IN SEARCH OF THE SYNAGOGUES OF SUB-SAHARAN AFRICA
Watercolors by JAY A. WARONKER
The exhibition can be viewed
September 4 through January 10, 2009
Opening reception:
Friday Sept 4, 6:30 - 7:30 pm
following 5:30 Shabbat Services
The artist will speak following Services.
Works will be on view in the Chapel Hallway, Martin Meyer Reception Room, and the foyer of the Main Sanctuary.
Jay A. Waronker, born in Atlanta, Georgia, was educated in architecture at the University of Michigan, Harvard University, and Cornell University. In 1994, he established an architectural practice in Atlanta specializing in residential design, where he completed several published and awarded-winning projects. For years Mr. Waronker has taught at Southern Polytechnic State University in Atlanta, where he also served as the interim chair of its Department of Architecture. He has served on the faculties of Georgia Institute of Technology, Emory University, North Dakota State University, and Duksung University in Seoul, Korea, in a visiting capacity. During the summer of 2009 he was a visiting professor of architecture at North China University of Technology in Beijing.
In 1990 Mr. Waronker was awarded grants through the Asian Cultural Council, the Rockefeller Brothers Fund, and the Memorial Foundation for Jewish Culture to begin documenting India’s thirty-four synagogues. He returned to India on numerous occasions for this project on additional grants from several foundations including the National Endowment for the Arts. As a Fulbright Scholar, he initiated a joint effort to restore and make use of the abandoned Cochin synagogues in southern India, and in 2005, to found India’s first Jewish museum. An exhibit of watercolors that Mr. Waronker completed during his work in India was hosted by the Fine Museum in 2004.
In 2005 Mr. Waronker spent seven months in southern Africa, where he documented the synagogues of Mozambique, Zimbabwe, Zambia, Namibia, and a section of South Africa. Through another Fulbright grant, he completed watercolors and a history on these buildings. In 2008, Mr. Waronker returned to sub-Saharan Africa to expand his work. He has completed a first-ever portfolio of meticulously detailed interior and exterior watercolors of the synagogues and other Jewish architecture found throughout Africa, where few of these synagogues are regularly used.

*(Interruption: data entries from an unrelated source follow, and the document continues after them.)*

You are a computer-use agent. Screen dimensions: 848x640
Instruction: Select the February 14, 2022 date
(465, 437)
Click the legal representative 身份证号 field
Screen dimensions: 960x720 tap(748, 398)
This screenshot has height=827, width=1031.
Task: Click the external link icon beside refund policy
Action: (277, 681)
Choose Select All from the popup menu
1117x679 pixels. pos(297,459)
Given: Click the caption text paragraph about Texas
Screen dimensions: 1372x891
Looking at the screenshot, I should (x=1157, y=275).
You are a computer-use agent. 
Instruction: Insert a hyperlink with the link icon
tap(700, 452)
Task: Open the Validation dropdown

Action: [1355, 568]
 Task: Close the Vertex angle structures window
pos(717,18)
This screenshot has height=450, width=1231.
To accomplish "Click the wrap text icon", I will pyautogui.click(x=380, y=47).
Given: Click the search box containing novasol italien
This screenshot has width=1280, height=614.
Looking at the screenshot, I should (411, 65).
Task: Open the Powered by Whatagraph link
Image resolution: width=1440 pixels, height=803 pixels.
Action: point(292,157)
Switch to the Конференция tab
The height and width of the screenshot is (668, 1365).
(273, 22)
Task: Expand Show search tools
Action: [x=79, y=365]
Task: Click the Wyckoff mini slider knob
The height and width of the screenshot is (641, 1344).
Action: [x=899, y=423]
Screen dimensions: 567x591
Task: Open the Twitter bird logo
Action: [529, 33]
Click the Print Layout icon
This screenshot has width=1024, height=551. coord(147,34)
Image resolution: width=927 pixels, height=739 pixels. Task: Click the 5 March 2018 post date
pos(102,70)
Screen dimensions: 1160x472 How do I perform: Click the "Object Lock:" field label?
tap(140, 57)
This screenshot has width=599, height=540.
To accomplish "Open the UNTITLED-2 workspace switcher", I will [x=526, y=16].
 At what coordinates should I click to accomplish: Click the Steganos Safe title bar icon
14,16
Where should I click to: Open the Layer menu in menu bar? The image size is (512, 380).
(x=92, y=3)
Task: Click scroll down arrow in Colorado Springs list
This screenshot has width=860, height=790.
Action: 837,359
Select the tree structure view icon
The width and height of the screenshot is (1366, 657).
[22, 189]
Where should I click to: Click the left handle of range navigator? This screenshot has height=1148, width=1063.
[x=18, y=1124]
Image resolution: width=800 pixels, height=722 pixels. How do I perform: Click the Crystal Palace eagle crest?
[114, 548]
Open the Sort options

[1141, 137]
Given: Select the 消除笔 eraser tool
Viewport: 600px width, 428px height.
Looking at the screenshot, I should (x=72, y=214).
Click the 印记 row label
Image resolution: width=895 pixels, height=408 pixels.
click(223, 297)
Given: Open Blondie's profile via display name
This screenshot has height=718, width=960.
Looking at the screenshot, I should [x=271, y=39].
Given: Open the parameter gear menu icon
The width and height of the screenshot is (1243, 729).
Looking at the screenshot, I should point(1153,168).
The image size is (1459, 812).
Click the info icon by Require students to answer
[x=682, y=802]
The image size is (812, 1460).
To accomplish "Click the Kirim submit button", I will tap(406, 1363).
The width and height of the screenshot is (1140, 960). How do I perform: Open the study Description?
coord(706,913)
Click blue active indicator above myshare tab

Mr. Waronker’s watercolors have been widely exhibited at Jewish and non-Jewish venues. His work and writing are featured in India’s Jewish Heritage: Ritual, Art, and Life-Cycle; and Jay Waronker: India’s Synagogues; as well as other publications.
Included in this exhibition are many of the renderings by Mr. Waronker from his African portfolio, in watercolors with touches of color pencil. The watercolors do not document the buildings in their perfect state, but rather the true condition at the time of Waronker’s visit. As a body of work, they illuminate a small but important fragment of Jewish architecture and history at the risk of becoming lost and forgotten forever.